Kadang, saya tidak habis pikir akan apa yang terjadi pada anak-anak sekolah di Indonesia, pada guru-guru sekolah di Indonesia, pada buku-buku sekolah di Indonesia, juga pada RPP-RPP yang dibuat oleh para pendidik di Indonesia. Mungkin, ini hanya satu contoh yang saya alami dan saya lihat pada anak-anak didik saya. Sekolah menetapkan bel masuk pukul 06.30 dan bel pulang pukul 14.45. Setidaknya, guru dan siswa harus berangkat dari rumah pukul 06.00 (yaa, kita ambil rata-rata), namun untuk menghindari kemungkinan macet atau terjadi hal-hal tak terduga, sebaiknya guru dan siswa berangkat kurang dari pukul 06.00, bahkan saya terkadang berangkat pukul 05.40. Di sekolah, siswa diharuskan mengikuti 10 jam pelajaran (10x45 menit), itu untuk yang reguler. Sedangkan untuk yang mengikuti lintas minat atau ingin mengejar mata pelajaran ke tingkat selanjutnya (kebetulan sekolah menyediakan sistem SKS) maka siswa harus menambah jam pelajarannya hingga 12 jam pelajaran, maka kemungkinan pulang adalah pukul 16.15. Sepulang sekolah, sebagian besar siswa mengikuti les tambahan mata pelajaran di bimbingan-bimbingan belajar  atau les privat, biasanya itu dilakukan siswa pada sore hari sekitar 1 jam hingga 2 jam. Saya tidak tahu mengapa sebagian besar siswa mengikuti les-les semacam itu, apakah karena siswa merasa materi yang diberikan guru-gurunya kurang? (saya rasa tidak, karena setiap di kelas, siswa selalu mengeluh materinya sudah dicukupkan saja, jangan terlalu banyak), apakah karena siswa tidak mengerti? (saya rasa tidak, karena di sekolah tempat saya mengajar, hampir setiap anak selalu menanyakan macam-macam hal yang tidak mereka pahami dan berujung dengan kalimat “Ooo, gitu ya, Bu, maksudnya. Pantesan kok.... Pantesan tadi gak nemu jawabannya.... Pantesan yang ini mah beda...” dsb, apakah karena siswa malas mengerjakan PR? (nah, saya tidak tahu, siapa tahu karena Prnya terlalu banyak sehingga menyuruh  guru lesnya untuk mengerjakan), atau hanya karena disuruh oleh orang tua mereka? (saya pun tidak tahu).
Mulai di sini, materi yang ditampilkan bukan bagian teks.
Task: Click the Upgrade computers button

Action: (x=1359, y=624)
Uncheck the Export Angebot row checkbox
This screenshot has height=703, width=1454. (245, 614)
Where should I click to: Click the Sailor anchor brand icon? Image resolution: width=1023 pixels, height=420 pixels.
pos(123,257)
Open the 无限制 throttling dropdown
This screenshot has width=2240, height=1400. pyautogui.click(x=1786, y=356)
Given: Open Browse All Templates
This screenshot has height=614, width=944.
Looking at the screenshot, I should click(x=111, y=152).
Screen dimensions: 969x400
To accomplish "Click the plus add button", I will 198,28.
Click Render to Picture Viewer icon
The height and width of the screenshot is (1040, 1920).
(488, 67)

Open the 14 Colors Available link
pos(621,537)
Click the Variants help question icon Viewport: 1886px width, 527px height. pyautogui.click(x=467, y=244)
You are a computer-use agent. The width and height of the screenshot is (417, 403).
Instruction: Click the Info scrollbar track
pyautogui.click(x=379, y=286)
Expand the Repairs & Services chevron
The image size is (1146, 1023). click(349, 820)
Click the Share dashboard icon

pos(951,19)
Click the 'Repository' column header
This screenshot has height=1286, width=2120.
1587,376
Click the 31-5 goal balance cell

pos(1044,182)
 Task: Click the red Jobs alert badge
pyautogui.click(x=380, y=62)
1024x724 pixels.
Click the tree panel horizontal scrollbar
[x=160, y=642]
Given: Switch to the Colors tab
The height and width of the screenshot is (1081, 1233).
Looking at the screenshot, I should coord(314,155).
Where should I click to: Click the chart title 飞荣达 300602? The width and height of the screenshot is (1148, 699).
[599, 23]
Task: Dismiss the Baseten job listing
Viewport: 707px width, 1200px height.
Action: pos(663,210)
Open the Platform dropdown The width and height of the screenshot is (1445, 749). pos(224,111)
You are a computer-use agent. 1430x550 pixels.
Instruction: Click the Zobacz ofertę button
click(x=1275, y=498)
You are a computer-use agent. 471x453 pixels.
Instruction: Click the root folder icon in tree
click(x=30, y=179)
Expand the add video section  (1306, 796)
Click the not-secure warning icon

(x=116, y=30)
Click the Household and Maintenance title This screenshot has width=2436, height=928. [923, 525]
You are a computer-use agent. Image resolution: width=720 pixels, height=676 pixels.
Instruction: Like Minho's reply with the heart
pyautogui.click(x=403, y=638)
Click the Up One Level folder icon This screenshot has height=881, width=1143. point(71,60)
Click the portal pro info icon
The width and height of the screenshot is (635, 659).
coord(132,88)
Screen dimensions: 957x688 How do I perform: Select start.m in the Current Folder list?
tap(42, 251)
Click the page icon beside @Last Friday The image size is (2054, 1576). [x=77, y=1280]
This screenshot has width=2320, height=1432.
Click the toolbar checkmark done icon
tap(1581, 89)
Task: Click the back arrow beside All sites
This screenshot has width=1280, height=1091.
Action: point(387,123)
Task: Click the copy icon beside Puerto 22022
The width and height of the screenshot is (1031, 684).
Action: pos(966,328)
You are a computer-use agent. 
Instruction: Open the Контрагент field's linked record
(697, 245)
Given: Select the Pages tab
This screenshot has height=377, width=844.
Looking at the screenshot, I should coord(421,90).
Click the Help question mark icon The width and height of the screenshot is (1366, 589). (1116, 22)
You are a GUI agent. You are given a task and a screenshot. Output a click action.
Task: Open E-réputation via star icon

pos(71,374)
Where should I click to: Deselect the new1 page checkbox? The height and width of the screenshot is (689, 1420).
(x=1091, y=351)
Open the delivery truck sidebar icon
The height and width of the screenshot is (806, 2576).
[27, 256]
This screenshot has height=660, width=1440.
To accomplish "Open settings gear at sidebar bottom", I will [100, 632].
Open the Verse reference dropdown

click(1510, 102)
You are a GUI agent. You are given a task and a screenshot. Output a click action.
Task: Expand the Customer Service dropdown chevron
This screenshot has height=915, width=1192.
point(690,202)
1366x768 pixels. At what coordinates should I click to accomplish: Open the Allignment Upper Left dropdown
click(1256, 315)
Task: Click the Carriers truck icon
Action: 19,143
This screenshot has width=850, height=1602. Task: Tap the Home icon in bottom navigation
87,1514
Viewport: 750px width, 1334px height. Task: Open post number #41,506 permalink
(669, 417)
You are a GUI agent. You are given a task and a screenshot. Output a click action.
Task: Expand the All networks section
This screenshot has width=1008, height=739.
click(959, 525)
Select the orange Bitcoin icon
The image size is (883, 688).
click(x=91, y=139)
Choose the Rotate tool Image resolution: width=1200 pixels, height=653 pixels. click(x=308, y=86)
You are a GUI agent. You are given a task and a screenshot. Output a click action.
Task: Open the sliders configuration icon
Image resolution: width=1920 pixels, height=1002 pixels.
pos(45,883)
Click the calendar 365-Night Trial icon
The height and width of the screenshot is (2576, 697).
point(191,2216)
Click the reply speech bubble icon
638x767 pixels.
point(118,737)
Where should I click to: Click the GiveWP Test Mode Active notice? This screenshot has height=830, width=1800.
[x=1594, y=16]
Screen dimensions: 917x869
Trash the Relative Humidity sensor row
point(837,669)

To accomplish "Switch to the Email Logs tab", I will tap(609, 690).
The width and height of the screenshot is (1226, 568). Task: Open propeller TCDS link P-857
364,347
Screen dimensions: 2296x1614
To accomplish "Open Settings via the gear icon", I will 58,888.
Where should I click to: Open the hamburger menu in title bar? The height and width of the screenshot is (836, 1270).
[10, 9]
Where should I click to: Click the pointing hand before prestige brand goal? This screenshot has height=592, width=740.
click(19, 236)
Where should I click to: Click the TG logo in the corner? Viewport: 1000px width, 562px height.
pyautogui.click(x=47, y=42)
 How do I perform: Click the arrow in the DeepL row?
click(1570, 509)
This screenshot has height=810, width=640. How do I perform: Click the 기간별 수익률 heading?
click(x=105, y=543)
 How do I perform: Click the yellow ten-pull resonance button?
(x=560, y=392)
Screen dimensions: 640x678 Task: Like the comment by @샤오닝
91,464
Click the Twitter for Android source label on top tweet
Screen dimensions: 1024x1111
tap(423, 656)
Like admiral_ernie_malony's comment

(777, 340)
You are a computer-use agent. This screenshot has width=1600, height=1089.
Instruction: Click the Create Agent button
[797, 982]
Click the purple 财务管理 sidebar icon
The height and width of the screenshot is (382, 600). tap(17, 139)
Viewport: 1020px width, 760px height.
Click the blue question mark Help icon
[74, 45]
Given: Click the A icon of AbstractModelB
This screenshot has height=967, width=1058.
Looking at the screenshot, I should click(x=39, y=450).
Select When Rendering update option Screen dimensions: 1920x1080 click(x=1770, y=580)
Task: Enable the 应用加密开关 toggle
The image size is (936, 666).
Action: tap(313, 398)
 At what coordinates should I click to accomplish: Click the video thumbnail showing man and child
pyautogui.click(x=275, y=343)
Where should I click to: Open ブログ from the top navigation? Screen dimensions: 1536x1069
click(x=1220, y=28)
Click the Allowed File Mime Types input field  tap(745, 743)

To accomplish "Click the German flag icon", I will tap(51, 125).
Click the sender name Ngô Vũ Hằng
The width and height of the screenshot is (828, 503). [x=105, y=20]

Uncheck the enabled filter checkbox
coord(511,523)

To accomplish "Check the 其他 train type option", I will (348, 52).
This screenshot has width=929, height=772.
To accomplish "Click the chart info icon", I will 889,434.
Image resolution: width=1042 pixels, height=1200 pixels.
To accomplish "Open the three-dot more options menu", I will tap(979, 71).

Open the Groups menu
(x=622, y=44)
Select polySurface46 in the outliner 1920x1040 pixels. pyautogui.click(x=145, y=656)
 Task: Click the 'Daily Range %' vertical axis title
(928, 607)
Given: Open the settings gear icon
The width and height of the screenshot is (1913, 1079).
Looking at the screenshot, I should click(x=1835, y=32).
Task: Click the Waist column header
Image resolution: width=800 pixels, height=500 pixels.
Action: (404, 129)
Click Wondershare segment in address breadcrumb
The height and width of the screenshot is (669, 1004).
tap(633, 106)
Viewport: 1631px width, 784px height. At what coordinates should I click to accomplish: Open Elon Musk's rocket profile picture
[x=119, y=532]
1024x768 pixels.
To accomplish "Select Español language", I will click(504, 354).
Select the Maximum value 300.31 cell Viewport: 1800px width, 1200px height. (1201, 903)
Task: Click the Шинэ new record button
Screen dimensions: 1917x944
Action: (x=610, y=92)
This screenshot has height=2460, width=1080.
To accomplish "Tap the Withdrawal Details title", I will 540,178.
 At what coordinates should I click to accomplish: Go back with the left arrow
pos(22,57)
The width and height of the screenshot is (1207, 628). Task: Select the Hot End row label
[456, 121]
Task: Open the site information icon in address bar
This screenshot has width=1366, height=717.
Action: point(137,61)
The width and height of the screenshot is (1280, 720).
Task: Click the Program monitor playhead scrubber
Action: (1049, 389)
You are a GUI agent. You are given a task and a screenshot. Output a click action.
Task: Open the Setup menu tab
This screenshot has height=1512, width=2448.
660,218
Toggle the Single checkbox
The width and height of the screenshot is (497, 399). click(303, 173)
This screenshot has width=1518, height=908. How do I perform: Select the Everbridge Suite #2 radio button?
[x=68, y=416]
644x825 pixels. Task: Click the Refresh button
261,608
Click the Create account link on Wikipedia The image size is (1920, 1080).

Dari sekolah, mereka selalu membawa “oleh-oleh” untuk diri mereka sendiri di rumah. Kadang-kadang 20 soal pilihan ganda yang harus dijawab dan ditulis beserta cara penyelesaiannya, kadang-kadang berupa tugas karangan yang minimal harus 2 halaman kertas folio, kadang-kadang berupa tugas prakarya yang membuatnya begitu merepotkan, kadang pula hanya essai 5 soal namun membutuhkan jawaban 2 lembar kertas folio pula. Saya tidak tahu kapan siswa mengerjakan semuanya itu, apalagi dalam satu hari mereka tak jarang mendapatkan pekerjaan rumah lebih dari 1 bahkan hingga 3 atau 4 buah. Tak jarang pula pekerjaan rumah itu harus dikumpulkan keesokan harinya. Pernah suatu ketika pelajaran kimia di kelas XI IPA 2. Keesokan harinya, mereka hendak menghadapi 2 ulangan harian, yaitu ulangan matematika dan ulangan fisika. Sayangnya, sang guru kimia di kelas tersebut juga memberi tugas berupa 20 soal kimia yang harus dikerjakan dan dikumpulkan keesokan harinya. Saya tidak habis pikir juga bagaimana mereka mempersiapkan itu semua dalam waktu yang singkat (menurut saya). Katakanlah jika bel pulang pukul 14.45 (anggaplah siswa program reguler), maka setidaknya siswa sampai rumah pukul 15.15 (ambil saja rata-rata) atau apabila terjadi kemacetan mungkin akan tiba di rumah sekitar pukul 15.30 atau 15.45. Saya yakin, siswa baru benar-benar merasa “berada” di rumah sekitar puku 16.00 atau lebih dari pukul 16.00. Setelah itu mereka harus mengikuti les sekitar 1 jam hingga 2 jam. Habislah sudah waktu siang hari mereka. Malam harinya, mereka harus mengerjakan PR yang bisa dibilang lumayan banyak dan harus mempersiapkan beberapa ulangan untuk keesokan harinya. Habislah sudah sisa waktu mereka. Mereka pun tentu harus beristirahat, sayangnya kebanyakan dari mereka banyak yang kurang tidur. Di sekolah, beberapa dari mereka mengaku mengantuk, kurang tidur, ada pula yang mengaku begadang atau hanya tidur 3 hingga 4 jam, padahal kegiatan mereka di siang hari begitu penuh. Hari Sabtu, mereka pun masih punya kegiatan yang (harus) dilakukan di sekolah, semacam tes olahraga/pelajaran olahraga, kegiatan ektra kurikuler wajib, dsb. Hari Minggu, kadang tetap dibebani dengan tugas-tugas untuk pekan berikutnya.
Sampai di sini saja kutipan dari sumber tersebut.